The latest aerial assaults behind Ukraine’s front line coincided with the early stages of a Ukrainian counter-offensive, as it aims to dislodge the Kremlin’s forces from territory occupied since Russia’s full-scale invasion in February 2022.
The counter-offensive has come up against heavily mined terrain and reinforced defensive fortifications, according to Valerii Zaluzhnyi, the commander-in-chief of Ukraine’s armed forces.
Russia has also mustered a large number of reserves, he said in a post accompanying a video of him visiting frontline positions with other senior officers.
“Despite the fierce resistance of the occupiers, our soldiers are doing everything possible to liberate Ukrainian territory.
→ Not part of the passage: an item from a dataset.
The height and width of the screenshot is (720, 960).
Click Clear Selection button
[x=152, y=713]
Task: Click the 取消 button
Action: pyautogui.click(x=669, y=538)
The operation continues as planned,” his post said.
Heavy battles are also taking place in eastern Ukraine, around Bakhmut, Lyman, Avdiivka and Marinka, the Ukrainian armed forces said.
Russia shelled 15 cities and villages in the eastern Donetsk region, wounding five civilians, including three in Chasiv Yar near Bakhmut, according to Ukraine’s presidential office.
In other developments, Russia’s Foreign Intelligence Service, known by its acronym SVR, invited Ukrainian diplomats stationed abroad to go to Russia with their families to avoid returning to Ukraine.
It claimed many Ukrainian diplomats are unwilling to return home after their tours and want refugee status in the European Union and Asian countries where they worked.
Meanwhile, Russian Defence Minister Sergei Shoigu alleged that Ukraine plans to use US-made Himars and UK-provided Storm Shadow missiles to attack Russian territory, including the illegally annexed Crimean Peninsula.
He warned that using those missiles on targets outside the current war zone would “trigger immediate strikes on the decision-making centres on the territory of Ukraine”, but did not elaborate.